**DATA SUPPLIED**
━━━━

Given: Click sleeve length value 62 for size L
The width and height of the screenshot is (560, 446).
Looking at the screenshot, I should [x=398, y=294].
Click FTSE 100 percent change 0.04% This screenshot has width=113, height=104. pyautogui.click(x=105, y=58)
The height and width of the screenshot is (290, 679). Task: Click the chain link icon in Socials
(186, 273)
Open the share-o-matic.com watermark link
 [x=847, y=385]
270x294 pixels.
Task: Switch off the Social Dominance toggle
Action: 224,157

━━━━

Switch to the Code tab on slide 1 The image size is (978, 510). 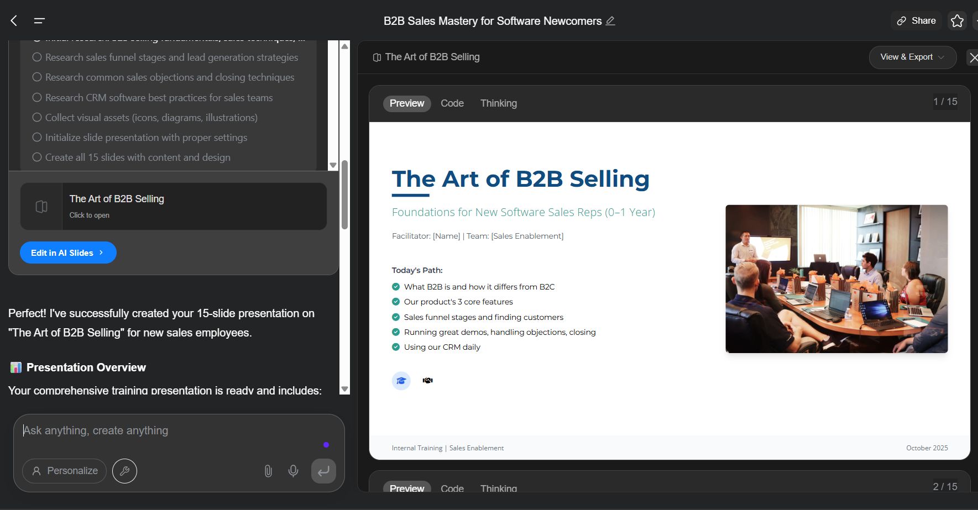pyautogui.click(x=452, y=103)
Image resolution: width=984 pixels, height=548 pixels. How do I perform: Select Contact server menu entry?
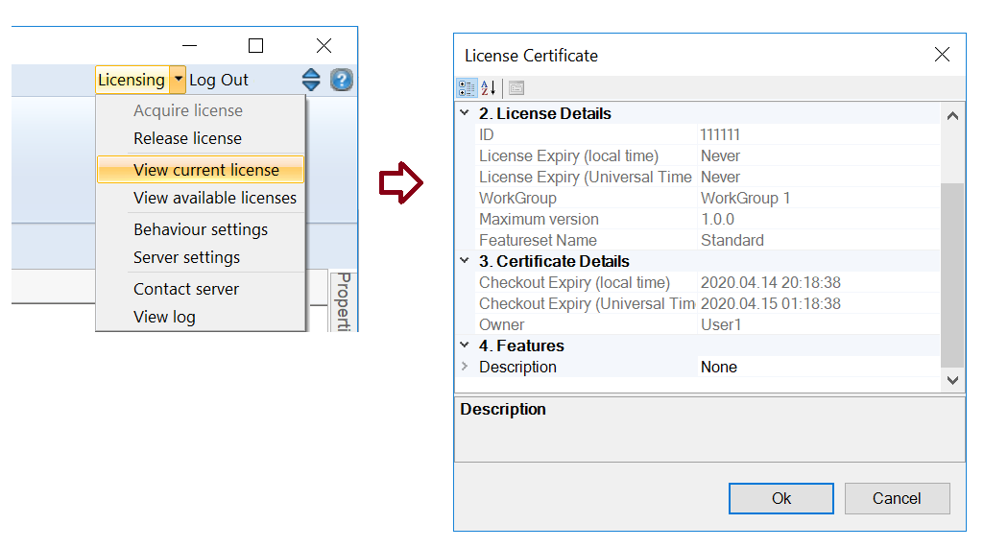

━━━━

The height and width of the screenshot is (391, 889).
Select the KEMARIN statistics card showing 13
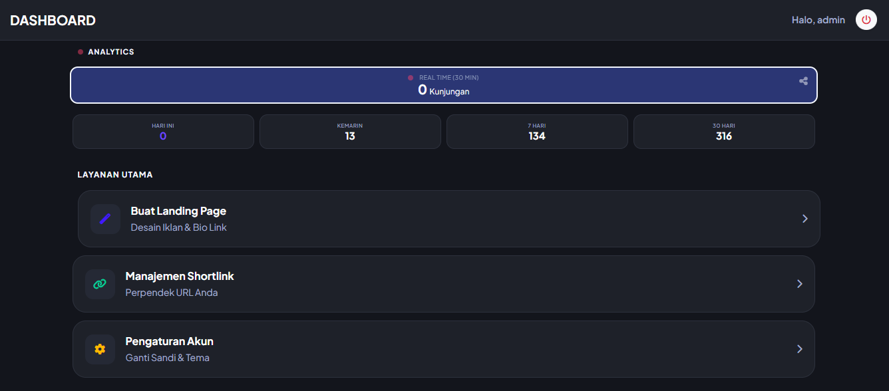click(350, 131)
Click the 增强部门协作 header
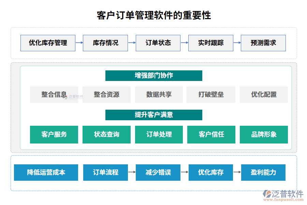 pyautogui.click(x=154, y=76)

━━━━

**TASK DIRECTIONS**
Scan the records above for the lines holding "The width and" and "Click FTSE 100". Transcribe those two and every line between them word for word, and no others.

**OUTPUT FOR THIS EXERCISE**
The width and height of the screenshot is (560, 446).
Looking at the screenshot, I should [x=398, y=294].
Click FTSE 100 percent change 0.04% This screenshot has width=113, height=104. pyautogui.click(x=105, y=58)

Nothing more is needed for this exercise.